| EXERCISE TASK |
Copy out the rows starting at the line that contains "Find the location of a particular element. Image" and ending at the line that contains "center [1447, 58].", both lines included, keeping every character unchanged.

| GIVEN ENTRIES |
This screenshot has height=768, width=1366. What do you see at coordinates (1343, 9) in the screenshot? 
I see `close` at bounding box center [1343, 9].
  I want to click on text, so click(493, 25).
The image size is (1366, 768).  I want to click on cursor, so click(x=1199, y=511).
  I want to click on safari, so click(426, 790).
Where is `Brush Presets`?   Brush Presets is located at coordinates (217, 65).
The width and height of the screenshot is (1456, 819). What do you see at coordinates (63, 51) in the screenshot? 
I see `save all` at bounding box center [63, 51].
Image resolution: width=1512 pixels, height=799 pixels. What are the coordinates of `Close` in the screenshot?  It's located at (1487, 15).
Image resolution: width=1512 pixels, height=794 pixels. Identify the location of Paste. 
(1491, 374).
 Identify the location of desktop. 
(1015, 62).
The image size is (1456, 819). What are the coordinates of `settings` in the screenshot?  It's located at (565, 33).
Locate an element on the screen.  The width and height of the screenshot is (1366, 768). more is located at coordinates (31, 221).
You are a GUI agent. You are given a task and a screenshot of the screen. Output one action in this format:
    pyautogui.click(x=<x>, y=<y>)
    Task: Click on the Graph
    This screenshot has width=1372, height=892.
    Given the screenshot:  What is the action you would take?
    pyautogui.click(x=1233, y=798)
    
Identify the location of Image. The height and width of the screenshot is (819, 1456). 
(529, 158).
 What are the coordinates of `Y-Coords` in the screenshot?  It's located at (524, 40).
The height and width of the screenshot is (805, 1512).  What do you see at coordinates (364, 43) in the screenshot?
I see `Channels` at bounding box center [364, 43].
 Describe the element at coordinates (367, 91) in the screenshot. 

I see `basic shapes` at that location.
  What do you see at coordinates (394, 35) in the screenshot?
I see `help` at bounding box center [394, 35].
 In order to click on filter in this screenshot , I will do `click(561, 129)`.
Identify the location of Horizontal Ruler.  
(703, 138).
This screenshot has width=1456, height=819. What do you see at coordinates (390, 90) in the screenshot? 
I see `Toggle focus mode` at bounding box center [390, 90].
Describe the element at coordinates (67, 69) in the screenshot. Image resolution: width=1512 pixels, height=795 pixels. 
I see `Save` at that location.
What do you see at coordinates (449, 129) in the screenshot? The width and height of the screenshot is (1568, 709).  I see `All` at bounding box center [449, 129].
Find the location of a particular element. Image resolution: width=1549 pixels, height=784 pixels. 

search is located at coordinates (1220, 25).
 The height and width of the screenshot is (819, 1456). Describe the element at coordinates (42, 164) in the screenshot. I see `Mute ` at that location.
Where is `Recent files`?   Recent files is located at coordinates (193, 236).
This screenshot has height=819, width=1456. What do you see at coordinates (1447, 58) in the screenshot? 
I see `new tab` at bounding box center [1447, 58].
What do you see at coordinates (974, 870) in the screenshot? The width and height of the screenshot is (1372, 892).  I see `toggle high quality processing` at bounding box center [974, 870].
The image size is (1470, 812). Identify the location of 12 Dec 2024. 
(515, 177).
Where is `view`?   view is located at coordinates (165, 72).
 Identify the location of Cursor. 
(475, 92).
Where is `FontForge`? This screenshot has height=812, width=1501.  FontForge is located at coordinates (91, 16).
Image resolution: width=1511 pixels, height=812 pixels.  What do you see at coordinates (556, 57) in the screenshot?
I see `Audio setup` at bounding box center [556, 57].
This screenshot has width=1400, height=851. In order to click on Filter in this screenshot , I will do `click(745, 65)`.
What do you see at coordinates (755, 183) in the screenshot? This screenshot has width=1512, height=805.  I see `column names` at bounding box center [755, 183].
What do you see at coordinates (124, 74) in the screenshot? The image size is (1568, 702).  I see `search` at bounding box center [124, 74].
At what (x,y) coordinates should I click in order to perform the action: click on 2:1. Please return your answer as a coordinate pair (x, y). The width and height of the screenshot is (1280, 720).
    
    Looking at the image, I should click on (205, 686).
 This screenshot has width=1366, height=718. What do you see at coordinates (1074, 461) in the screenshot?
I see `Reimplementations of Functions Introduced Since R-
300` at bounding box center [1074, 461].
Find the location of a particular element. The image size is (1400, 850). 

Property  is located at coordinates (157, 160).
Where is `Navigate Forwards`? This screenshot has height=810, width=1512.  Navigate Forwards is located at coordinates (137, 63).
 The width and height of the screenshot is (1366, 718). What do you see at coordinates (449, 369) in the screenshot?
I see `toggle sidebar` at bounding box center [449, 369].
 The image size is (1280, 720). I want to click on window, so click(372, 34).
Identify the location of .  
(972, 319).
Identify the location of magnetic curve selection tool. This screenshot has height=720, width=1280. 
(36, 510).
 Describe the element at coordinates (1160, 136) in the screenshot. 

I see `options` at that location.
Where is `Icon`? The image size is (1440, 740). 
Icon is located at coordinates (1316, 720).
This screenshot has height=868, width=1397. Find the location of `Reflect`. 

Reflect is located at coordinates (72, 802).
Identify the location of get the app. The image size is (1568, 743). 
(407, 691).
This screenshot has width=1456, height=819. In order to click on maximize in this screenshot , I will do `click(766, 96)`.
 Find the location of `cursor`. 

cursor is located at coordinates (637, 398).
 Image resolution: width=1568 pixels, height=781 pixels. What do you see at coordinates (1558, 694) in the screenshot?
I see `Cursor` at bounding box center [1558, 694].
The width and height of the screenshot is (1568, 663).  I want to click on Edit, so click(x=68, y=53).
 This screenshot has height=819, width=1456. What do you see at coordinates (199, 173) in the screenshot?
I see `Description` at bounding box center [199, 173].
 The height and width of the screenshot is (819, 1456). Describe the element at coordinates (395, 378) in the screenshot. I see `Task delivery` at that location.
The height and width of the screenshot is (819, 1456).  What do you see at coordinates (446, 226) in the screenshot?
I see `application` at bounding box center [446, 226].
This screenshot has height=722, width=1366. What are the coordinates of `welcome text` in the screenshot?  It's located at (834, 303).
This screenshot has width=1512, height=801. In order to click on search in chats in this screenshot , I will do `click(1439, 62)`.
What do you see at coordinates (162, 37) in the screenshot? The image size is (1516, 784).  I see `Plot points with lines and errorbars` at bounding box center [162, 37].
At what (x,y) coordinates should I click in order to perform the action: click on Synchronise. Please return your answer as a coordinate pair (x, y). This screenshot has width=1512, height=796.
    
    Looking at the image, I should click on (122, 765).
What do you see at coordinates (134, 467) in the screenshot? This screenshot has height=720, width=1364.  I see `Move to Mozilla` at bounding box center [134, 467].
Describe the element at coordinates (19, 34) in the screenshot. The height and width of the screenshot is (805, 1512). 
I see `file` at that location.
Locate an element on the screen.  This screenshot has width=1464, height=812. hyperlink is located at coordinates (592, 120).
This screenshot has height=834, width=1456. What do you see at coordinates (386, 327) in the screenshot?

| ANSWER TO THE TASK |
Find the location of a particular element. Image resolution: width=1549 pixels, height=784 pixels. 

search is located at coordinates (1220, 25).
 The height and width of the screenshot is (819, 1456). Describe the element at coordinates (42, 164) in the screenshot. I see `Mute ` at that location.
Where is `Recent files`?   Recent files is located at coordinates (193, 236).
This screenshot has height=819, width=1456. What do you see at coordinates (1447, 58) in the screenshot? 
I see `new tab` at bounding box center [1447, 58].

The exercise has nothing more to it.